Five of the best flat-file CMS solutions

While Drupal, Wordpress and Joomla are the undisputed champions of the content management system (CMS) universe, simpler, flat-file CMSs like Grav and Pico also have their place for simpler websites. Front-end developer Joëlle had a look at the advantages of this approach and some of the leading options on the market

Drupal, Wordpress and Joomla are all popular choices for building small to large websites, so regular users might instinctively call on these familiar tools when a new web project lands.

However, these options could be overkill for some smaller, simpler projects. They have numerous extension features that are targeted towards larger, more complex websites, which can have an adverse effect on performance and make the site harder to maintain.

This is where a lighter weight, flat-file CMS can come into play.

A flat-file CMS can perform faster and be easier to maintain

A flat-file CMS does not require a database; all the content is instead stored in files and organised into folders (usually in XML or markdown format, and then parsed). This means that data can be displayed to the user faster, as there is no need for a connection to a database and subsequent queries.
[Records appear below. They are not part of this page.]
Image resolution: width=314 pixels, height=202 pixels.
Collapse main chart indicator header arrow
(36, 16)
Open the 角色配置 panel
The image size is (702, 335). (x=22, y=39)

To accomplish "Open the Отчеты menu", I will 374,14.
The source files themselves are also a lot leaner. With fewer features and plugins built in, the complexity of the website is reduced. This, in turn, can lessen the chance of things breaking throughout the lifetime of the website, as with more moving parts, more things can go wrong. The small size can also mean that serving is cheaper because the site takes up less space – although not all flat-file CMSs are free.
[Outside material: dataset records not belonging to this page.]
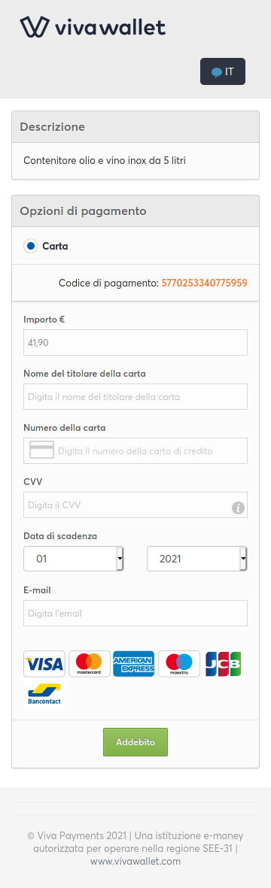The height and width of the screenshot is (888, 271).
Task: Open the expiry year dropdown showing 2021
Action: pos(197,559)
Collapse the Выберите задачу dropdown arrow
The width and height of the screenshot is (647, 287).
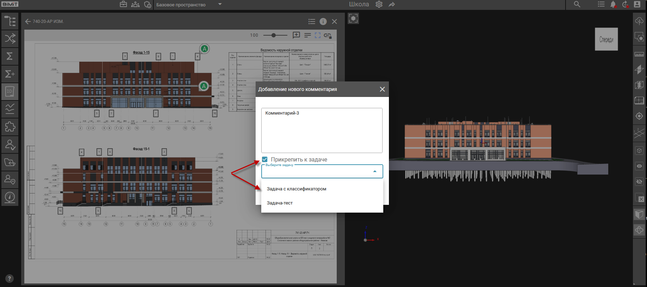point(375,171)
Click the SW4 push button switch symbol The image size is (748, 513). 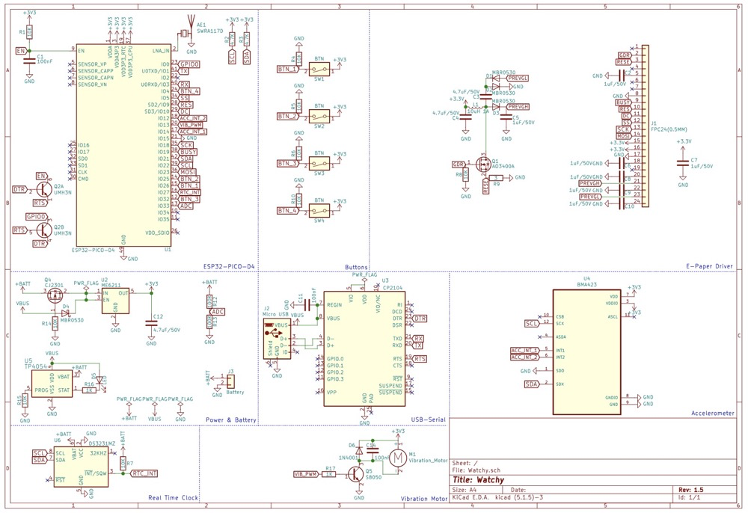click(319, 211)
In more complex sites, an entire database can become corrupted or wiped if an erroneous query is made. But if something goes wrong while editing a flat-based file, only that file will be affected. Another benefit of a flat-file approach.

It is often claimed that flat-file CMSs are more secure as they have no database that can be hacked into, but this benefit is negligible because a lot of the security will be at the server level rather than application level, and anything with credentials can be hacked. However, a definite advantage of a flat-file CMS is the ease of maintenance and backup. This is because all of your content and files are in one place, and can be under version control. Once more, because they are small in size and don’t need to connect to a database, they are certainly very portable.
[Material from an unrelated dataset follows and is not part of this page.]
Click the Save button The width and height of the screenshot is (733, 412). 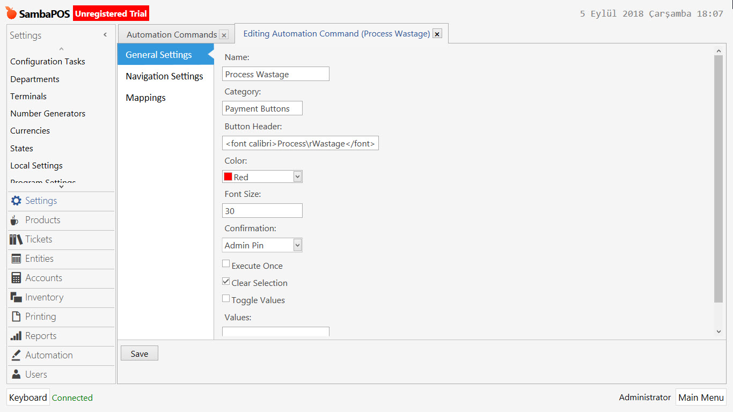(139, 353)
Use a flat-file CMS for simple websites

Flat-file CMSs tend to work best for simple sites: the kind that could be built as static pages, or where your end-users only need the basics of content management. Ideally, your product roadmap wouldn’t include any further functionality down the line, such as e-commerce, complex user management, or anything else that requires an advanced admin interface.

In fact, some flat-file CMSs have no admin user interface at all, so end-users edit the site with a text editor. This could be difficult for some content editors, as with no interface or validation, mistakes can be made more easily. There’s the risk of editing the wrong file and therefore breaking the website. CMSs with no UI will usually expect the content in a strict format like XML, which would need to be learned.

For these reasons, it’s important to understand your client’s requirements and technical ability very well before making the choice to use a flat-file CMS.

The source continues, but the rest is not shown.